Document =>
Un exemple de description de personnage

Bonsoir ! Me revoilà avec un sujet-fleuve… qui ne passionne peut-être que moi, mais sait-on jamais ? :roll_eyes:

J’avais envie de lancer un sujet sur l’analyse de textes littéraires d’auteurs classiques ou contemporains, pour proposer des exemples de ce qu’on aime, des modèles que l’on peut prendre pour écrire des fics… Pour moi, analyser un texte stylistiquement et syntaxiquement, c’est trouver des mécanismes réutilisables dans nos propres histoires. J’espère que certain(e)s partagent mon point de vue.

Je commence avec la description d’un personnage que j’aime beaucoup, dans une série littéraire policière que je ne saurais trop vous conseiller : les enquêtes de Jean-Baptiste Adamsberg par Fred Vargas. J’ai beaucoup aimé les intrigues en elles-mêmes, mais, au-delà de l’histoire, j’ai tout de suite été conquise par les personnages et par le style en partie oral de l’auteure. Si vous aimez un peu les polars et que vous n’avez jamais lu de Vargas, je recommande, pour entrer dans l’univers, Pars vite et reviens tard, le plus connu et selon moi un des meilleurs.

Données affichées =>
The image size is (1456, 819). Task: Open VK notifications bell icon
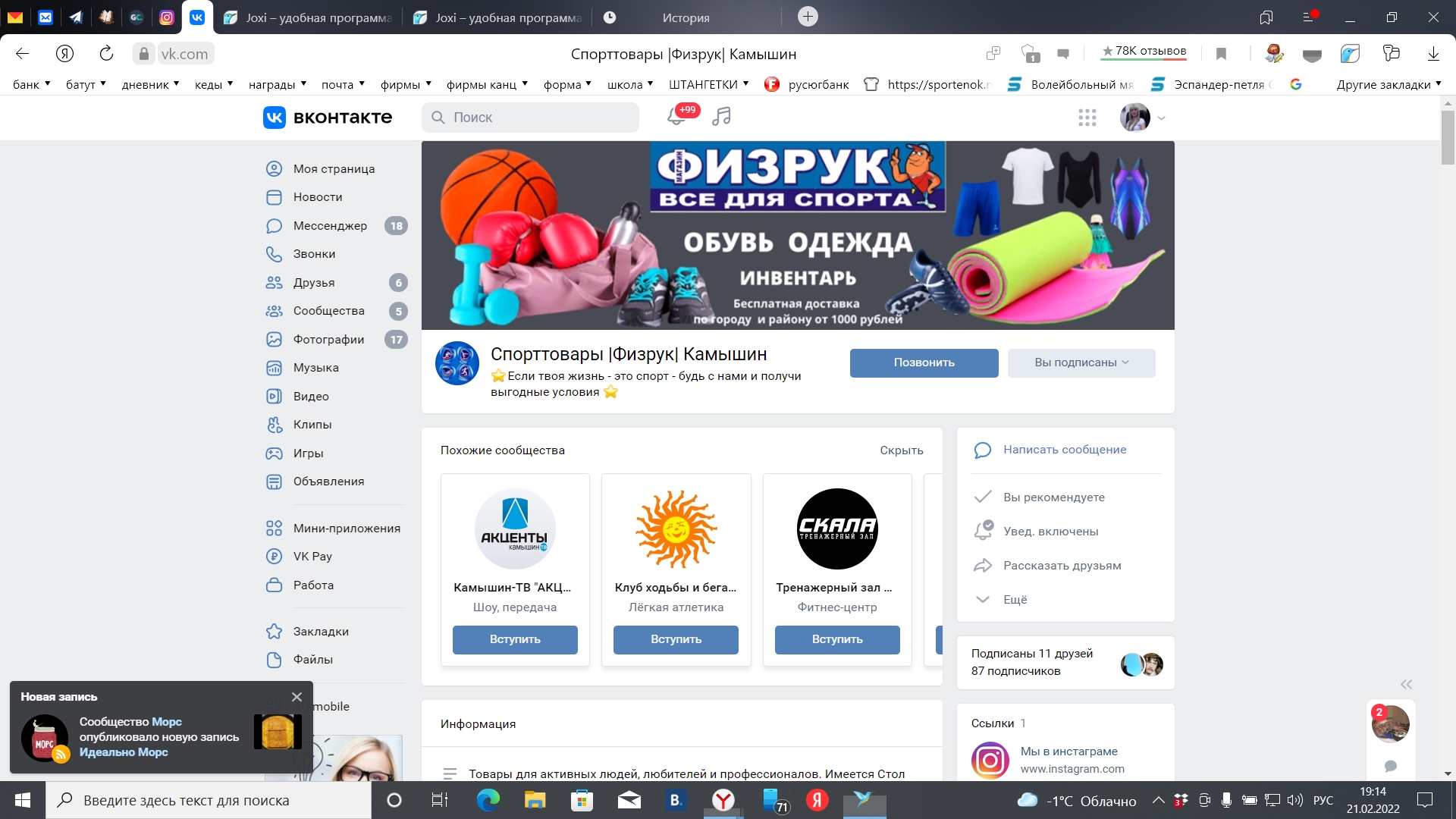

Exercices à réaliser =>
a) D'après le document, quel livre de Fred Vargas est conseillé pour entrer dans l'univers de ses enquêtes ?
b) Recopiez sans rien changer le passage du document qui va de « Un exemple de » à « point de vue. ».

Corrigés par exercice =>
a) Pars vite et reviens tard.

b)
Un exemple de description de personnage

Bonsoir ! Me revoilà avec un sujet-fleuve… qui ne passionne peut-être que moi, mais sait-on jamais ? :roll_eyes:

J’avais envie de lancer un sujet sur l’analyse de textes littéraires d’auteurs classiques ou contemporains, pour proposer des exemples de ce qu’on aime, des modèles que l’on peut prendre pour écrire des fics… Pour moi, analyser un texte stylistiquement et syntaxiquement, c’est trouver des mécanismes réutilisables dans nos propres histoires. J’espère que certain(e)s partagent mon point de vue.